[Word and element location data]

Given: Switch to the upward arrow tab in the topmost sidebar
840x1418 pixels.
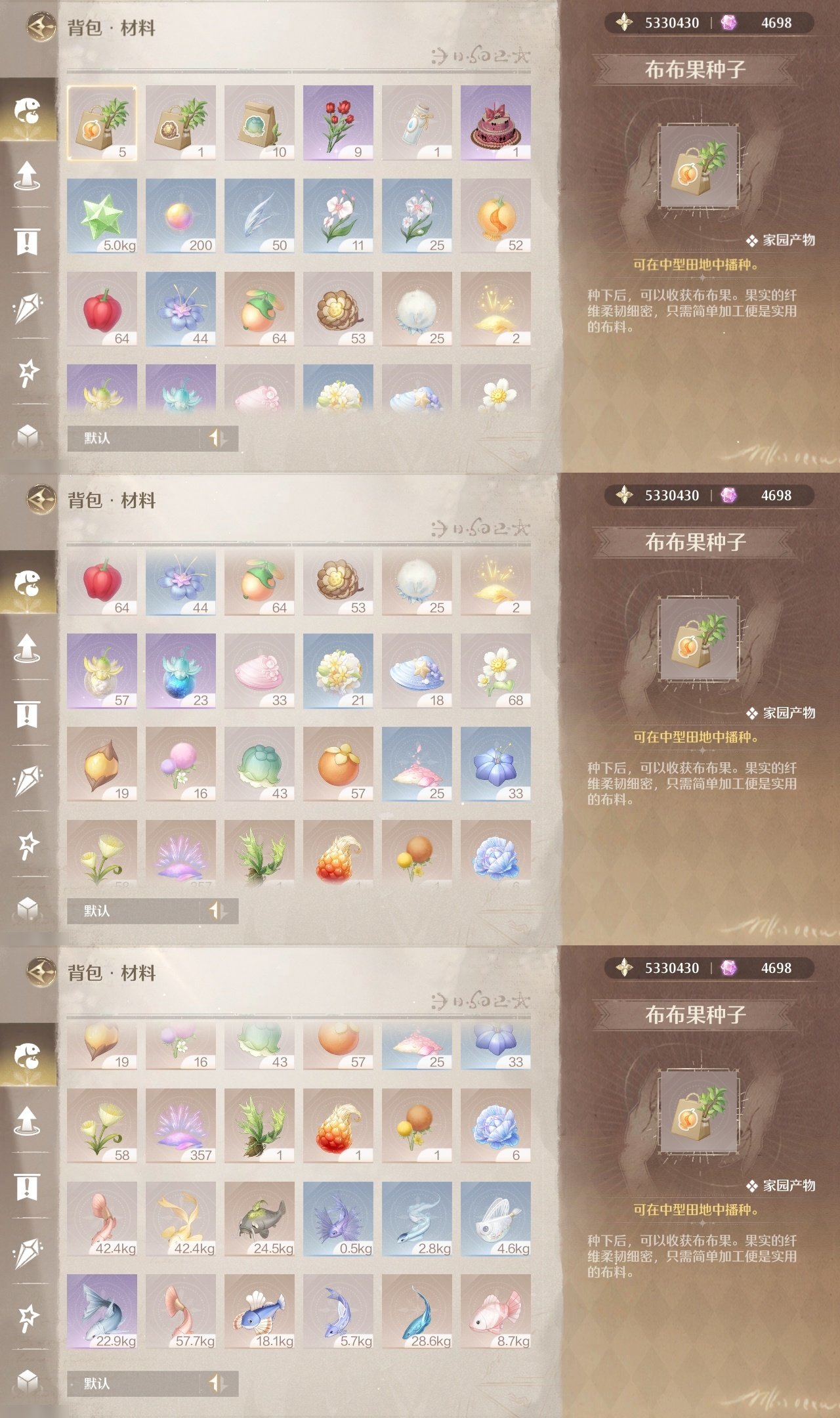Looking at the screenshot, I should pyautogui.click(x=28, y=175).
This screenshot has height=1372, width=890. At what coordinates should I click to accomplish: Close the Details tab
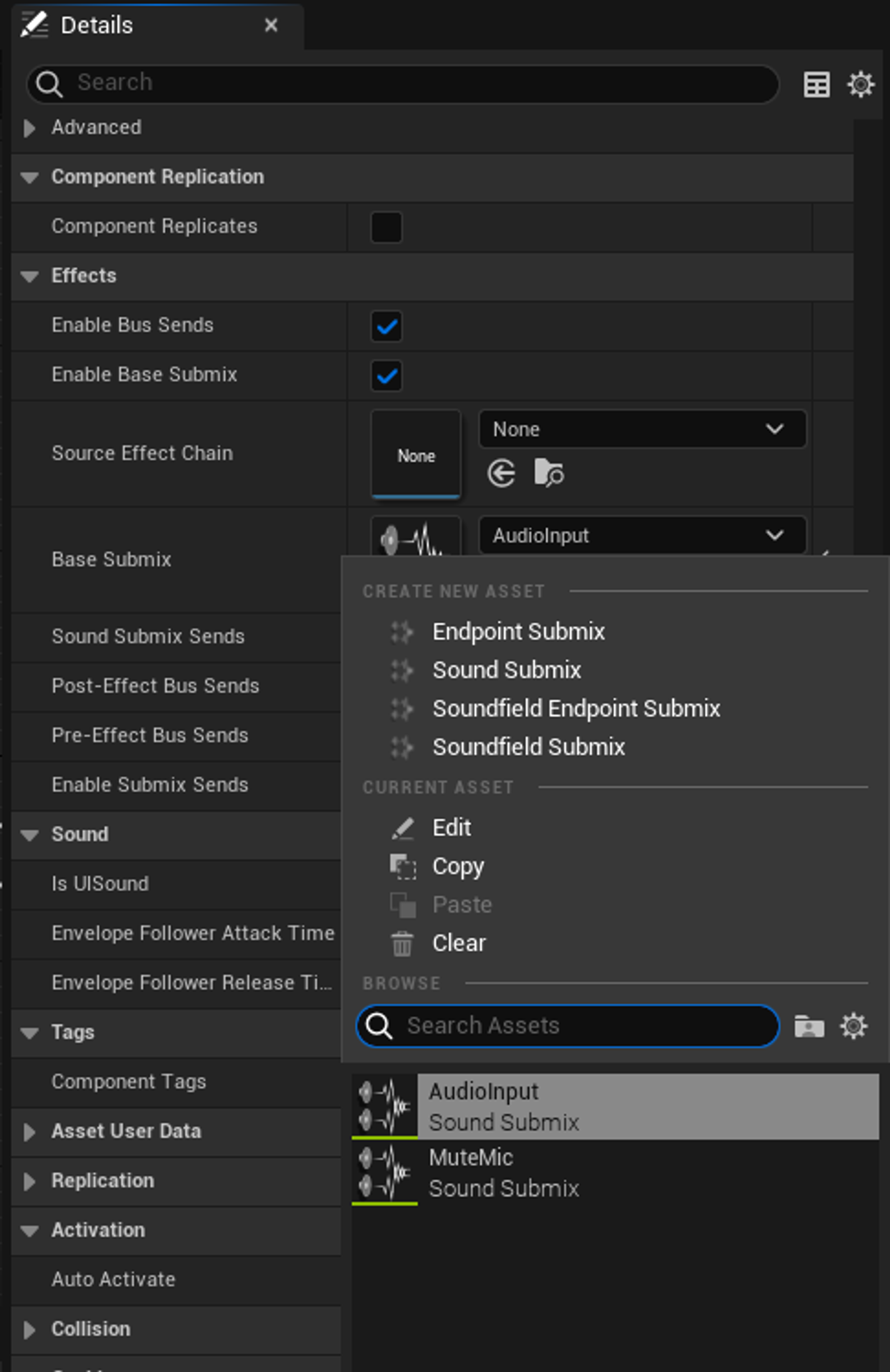pyautogui.click(x=271, y=25)

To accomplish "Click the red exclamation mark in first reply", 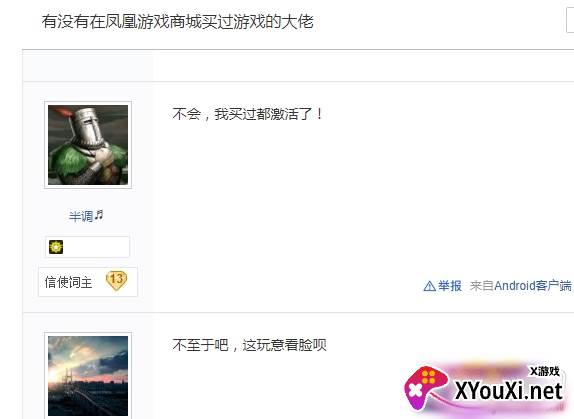I will click(x=320, y=114).
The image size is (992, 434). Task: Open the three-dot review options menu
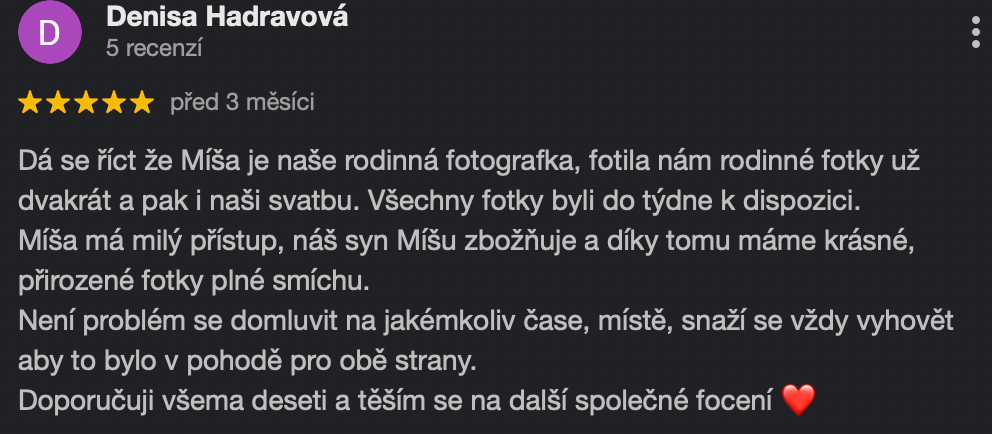pos(976,32)
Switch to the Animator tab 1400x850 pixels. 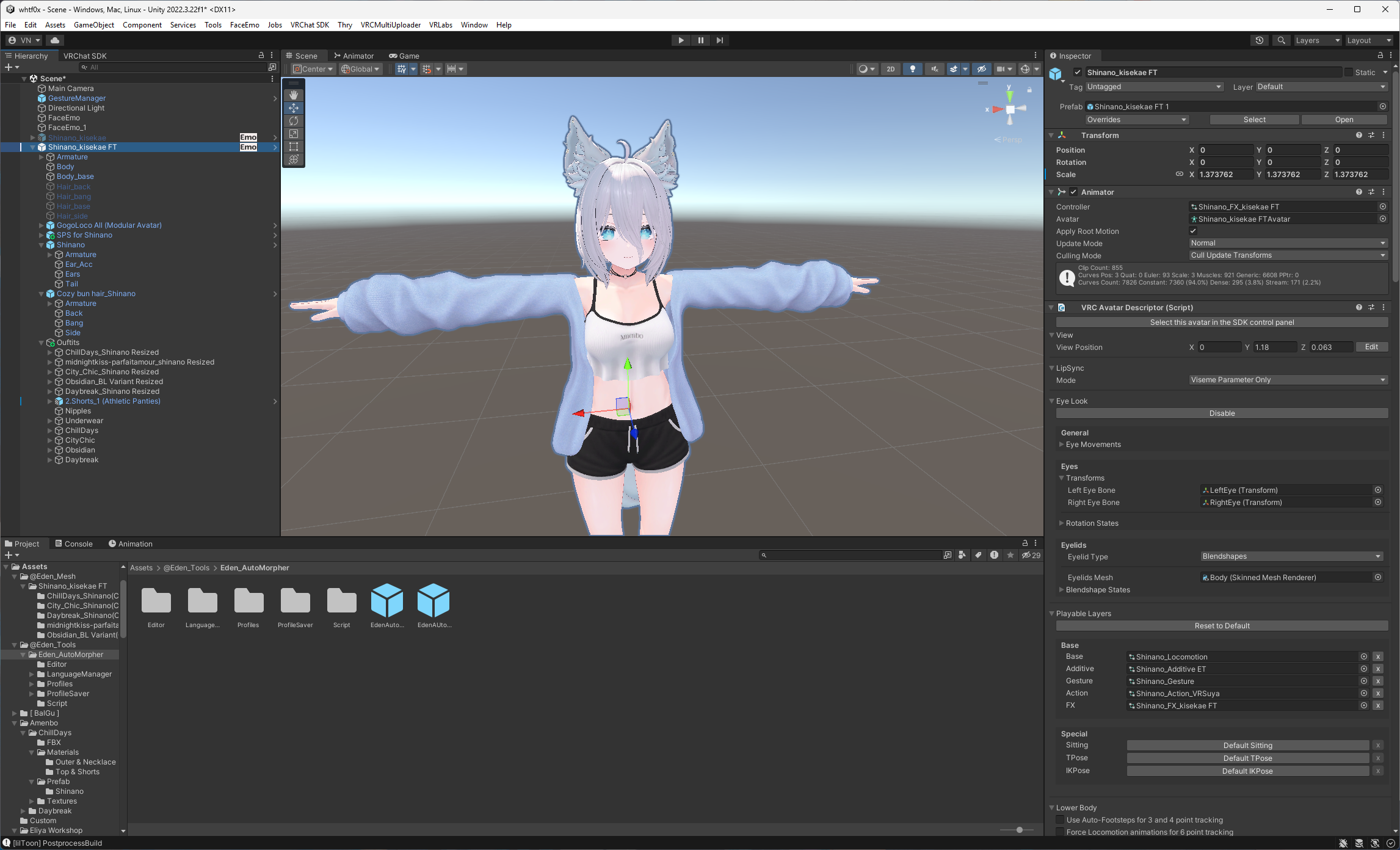354,56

▸ Exercise brief
Print the records from their first line through the line containing "pyautogui.click(x=271, y=25)", including both ends, and leave the pictures out of your answer.

▸ Solution to this exercise
Given: Switch to the upward arrow tab in the topmost sidebar
840x1418 pixels.
Looking at the screenshot, I should pyautogui.click(x=28, y=175).
This screenshot has height=1372, width=890. At what coordinates should I click to accomplish: Close the Details tab
pyautogui.click(x=271, y=25)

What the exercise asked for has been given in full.